*Instructions to follow:* All entries below are to be returned in full, exactly as they stand.

*Study material:*
-.-.-

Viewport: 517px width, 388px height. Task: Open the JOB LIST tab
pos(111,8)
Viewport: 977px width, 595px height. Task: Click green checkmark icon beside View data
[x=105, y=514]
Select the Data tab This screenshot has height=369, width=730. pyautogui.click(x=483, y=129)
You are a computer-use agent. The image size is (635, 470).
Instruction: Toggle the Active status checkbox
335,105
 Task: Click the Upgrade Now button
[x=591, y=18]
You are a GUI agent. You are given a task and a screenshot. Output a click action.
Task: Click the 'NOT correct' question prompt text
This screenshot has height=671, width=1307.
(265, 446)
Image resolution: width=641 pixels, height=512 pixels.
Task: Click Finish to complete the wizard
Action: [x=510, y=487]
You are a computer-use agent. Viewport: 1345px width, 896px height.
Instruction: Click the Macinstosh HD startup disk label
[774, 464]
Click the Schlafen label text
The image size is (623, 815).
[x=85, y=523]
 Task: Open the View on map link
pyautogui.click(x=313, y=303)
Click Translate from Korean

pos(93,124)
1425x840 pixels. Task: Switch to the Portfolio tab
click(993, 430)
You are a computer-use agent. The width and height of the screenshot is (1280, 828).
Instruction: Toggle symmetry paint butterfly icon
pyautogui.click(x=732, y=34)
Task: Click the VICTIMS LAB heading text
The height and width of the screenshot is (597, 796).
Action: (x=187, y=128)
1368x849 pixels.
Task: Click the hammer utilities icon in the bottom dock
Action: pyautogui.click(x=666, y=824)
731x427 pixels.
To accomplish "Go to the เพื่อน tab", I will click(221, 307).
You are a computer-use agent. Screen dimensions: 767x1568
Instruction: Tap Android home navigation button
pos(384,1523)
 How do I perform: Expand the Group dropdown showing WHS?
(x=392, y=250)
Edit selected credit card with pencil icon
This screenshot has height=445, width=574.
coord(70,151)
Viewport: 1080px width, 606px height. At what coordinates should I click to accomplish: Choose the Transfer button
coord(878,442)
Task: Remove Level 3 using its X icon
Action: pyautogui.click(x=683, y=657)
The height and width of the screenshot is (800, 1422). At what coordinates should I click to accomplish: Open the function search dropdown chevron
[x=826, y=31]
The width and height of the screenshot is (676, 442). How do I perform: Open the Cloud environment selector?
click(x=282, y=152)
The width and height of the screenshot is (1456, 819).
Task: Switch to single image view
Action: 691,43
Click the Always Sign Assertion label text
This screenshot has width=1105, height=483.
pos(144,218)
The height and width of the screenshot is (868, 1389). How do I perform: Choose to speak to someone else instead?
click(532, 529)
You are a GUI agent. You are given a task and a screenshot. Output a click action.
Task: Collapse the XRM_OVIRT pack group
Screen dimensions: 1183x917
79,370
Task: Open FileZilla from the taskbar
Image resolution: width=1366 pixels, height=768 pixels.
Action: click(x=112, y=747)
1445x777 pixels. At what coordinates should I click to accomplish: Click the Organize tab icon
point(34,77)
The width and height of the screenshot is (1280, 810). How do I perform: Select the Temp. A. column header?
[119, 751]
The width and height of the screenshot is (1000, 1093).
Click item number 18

-.-.-

*Completed task:*
Viewport: 517px width, 388px height. Task: Open the JOB LIST tab
pos(111,8)
Viewport: 977px width, 595px height. Task: Click green checkmark icon beside View data
[x=105, y=514]
Select the Data tab This screenshot has height=369, width=730. pyautogui.click(x=483, y=129)
You are a computer-use agent. The image size is (635, 470).
Instruction: Toggle the Active status checkbox
335,105
 Task: Click the Upgrade Now button
[x=591, y=18]
You are a GUI agent. You are given a task and a screenshot. Output a click action.
Task: Click the 'NOT correct' question prompt text
This screenshot has height=671, width=1307.
(265, 446)
Image resolution: width=641 pixels, height=512 pixels.
Task: Click Finish to complete the wizard
Action: [x=510, y=487]
You are a computer-use agent. Viewport: 1345px width, 896px height.
Instruction: Click the Macinstosh HD startup disk label
[774, 464]
Click the Schlafen label text
The image size is (623, 815).
[x=85, y=523]
 Task: Open the View on map link
pyautogui.click(x=313, y=303)
Click Translate from Korean

pos(93,124)
1425x840 pixels. Task: Switch to the Portfolio tab
click(993, 430)
You are a computer-use agent. The width and height of the screenshot is (1280, 828).
Instruction: Toggle symmetry paint butterfly icon
pyautogui.click(x=732, y=34)
Task: Click the VICTIMS LAB heading text
The height and width of the screenshot is (597, 796).
Action: (x=187, y=128)
1368x849 pixels.
Task: Click the hammer utilities icon in the bottom dock
Action: pyautogui.click(x=666, y=824)
731x427 pixels.
To accomplish "Go to the เพื่อน tab", I will click(221, 307).
You are a computer-use agent. Screen dimensions: 767x1568
Instruction: Tap Android home navigation button
pos(384,1523)
 How do I perform: Expand the Group dropdown showing WHS?
(x=392, y=250)
Edit selected credit card with pencil icon
This screenshot has height=445, width=574.
coord(70,151)
Viewport: 1080px width, 606px height. At what coordinates should I click to accomplish: Choose the Transfer button
coord(878,442)
Task: Remove Level 3 using its X icon
Action: pyautogui.click(x=683, y=657)
The height and width of the screenshot is (800, 1422). At what coordinates should I click to accomplish: Open the function search dropdown chevron
[x=826, y=31]
The width and height of the screenshot is (676, 442). How do I perform: Open the Cloud environment selector?
click(x=282, y=152)
The width and height of the screenshot is (1456, 819).
Task: Switch to single image view
Action: 691,43
Click the Always Sign Assertion label text
This screenshot has width=1105, height=483.
pos(144,218)
The height and width of the screenshot is (868, 1389). How do I perform: Choose to speak to someone else instead?
click(532, 529)
You are a GUI agent. You are given a task and a screenshot. Output a click action.
Task: Collapse the XRM_OVIRT pack group
Screen dimensions: 1183x917
79,370
Task: Open FileZilla from the taskbar
Image resolution: width=1366 pixels, height=768 pixels.
Action: click(x=112, y=747)
1445x777 pixels. At what coordinates should I click to accomplish: Click the Organize tab icon
point(34,77)
The width and height of the screenshot is (1280, 810). How do I perform: Select the Temp. A. column header?
[119, 751]
The width and height of the screenshot is (1000, 1093).
Click item number 18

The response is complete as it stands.